Saved data entries:
[Start of Attachment]

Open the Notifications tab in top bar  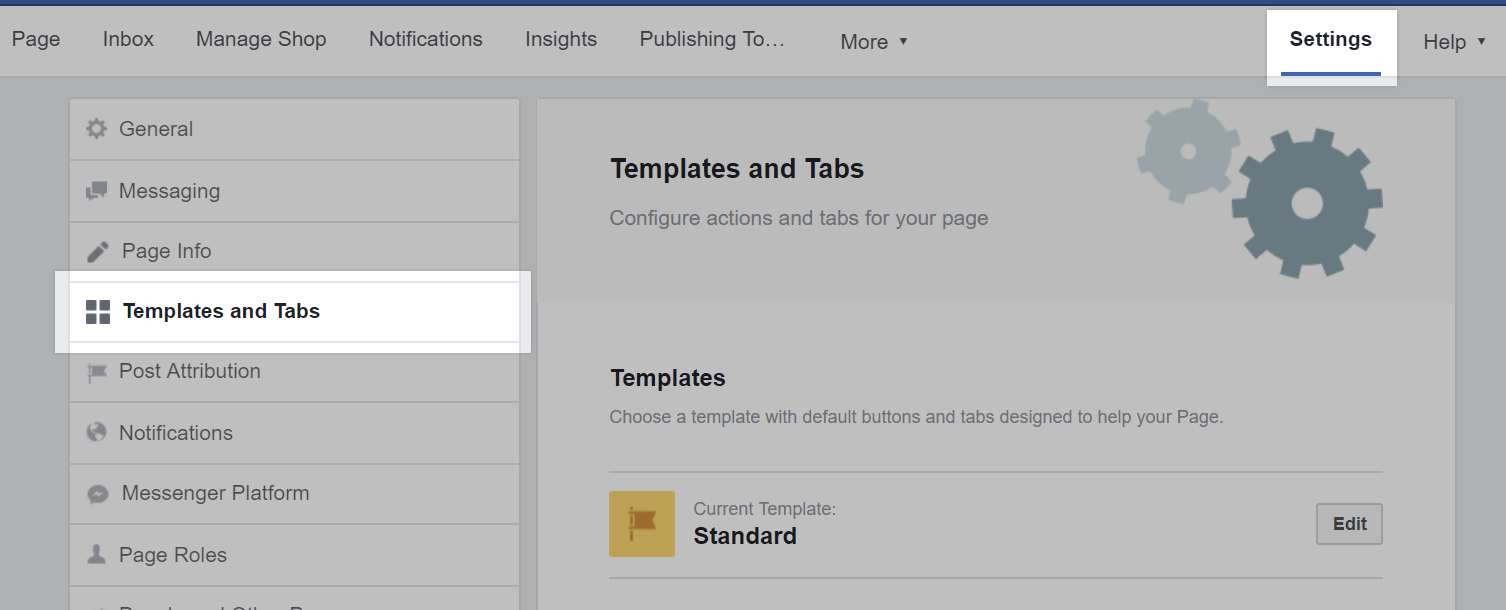point(426,39)
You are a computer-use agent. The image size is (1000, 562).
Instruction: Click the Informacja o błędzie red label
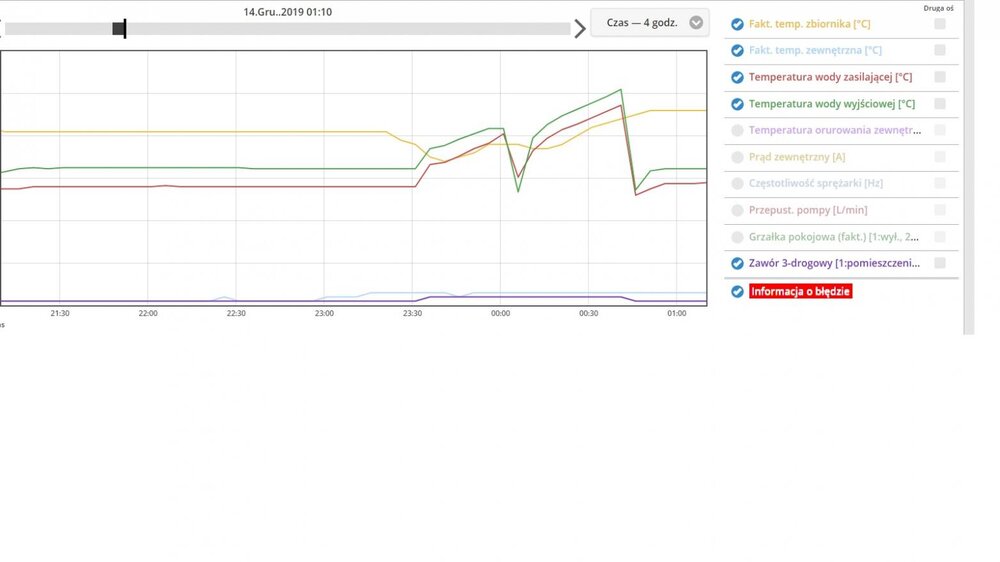[800, 292]
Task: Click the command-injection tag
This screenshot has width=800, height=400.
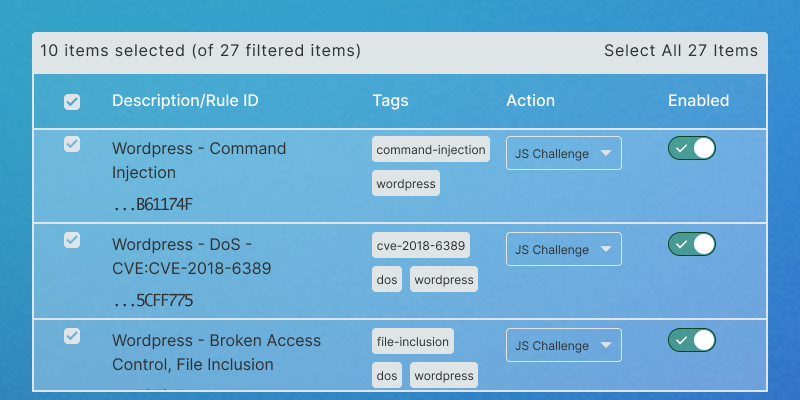Action: 431,150
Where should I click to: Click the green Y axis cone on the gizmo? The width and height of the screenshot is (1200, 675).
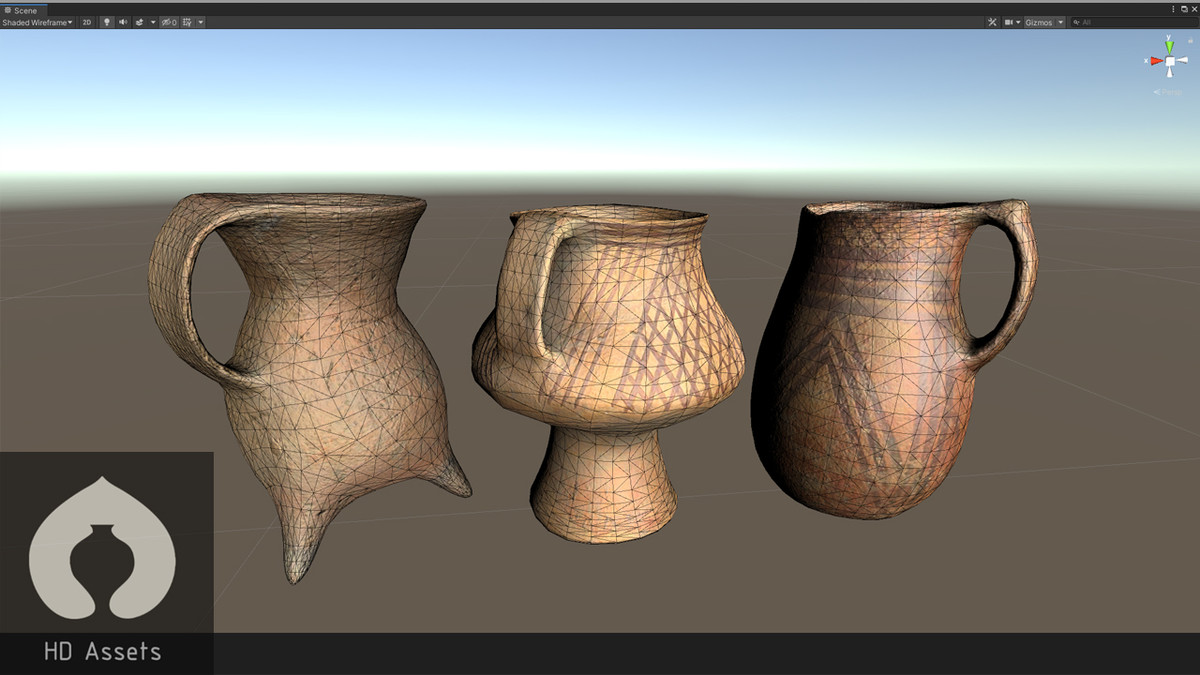coord(1169,46)
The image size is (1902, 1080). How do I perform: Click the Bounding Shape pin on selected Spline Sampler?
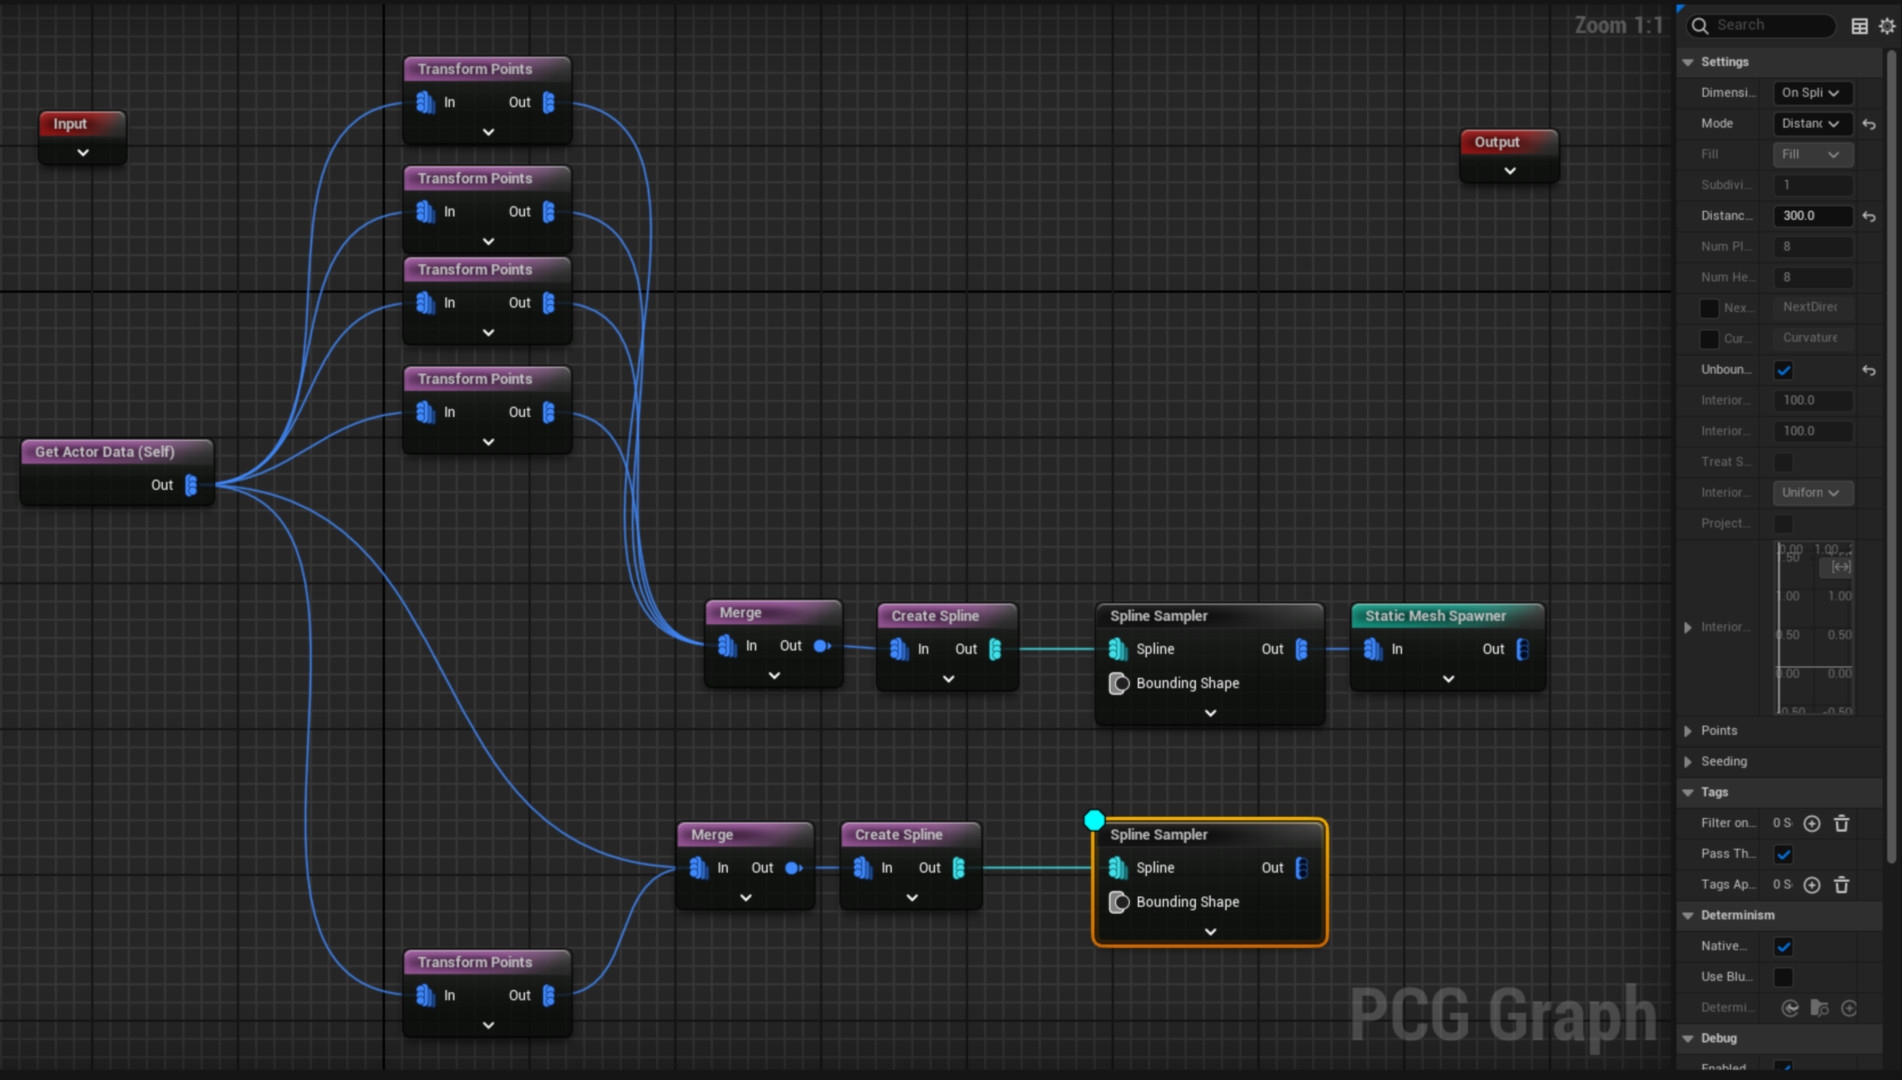tap(1119, 902)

[End of Attachment]

Description of the task = Hand back exactly the lines from the one with "Task: Click the command-injection tag" through the last line of the data above, both ends included, with every picture left out.

Task solution =
Task: Click the command-injection tag
This screenshot has width=800, height=400.
Action: 431,150
Where should I click to: Click the green Y axis cone on the gizmo? The width and height of the screenshot is (1200, 675).
coord(1169,46)
The image size is (1902, 1080). How do I perform: Click the Bounding Shape pin on selected Spline Sampler?
tap(1119, 902)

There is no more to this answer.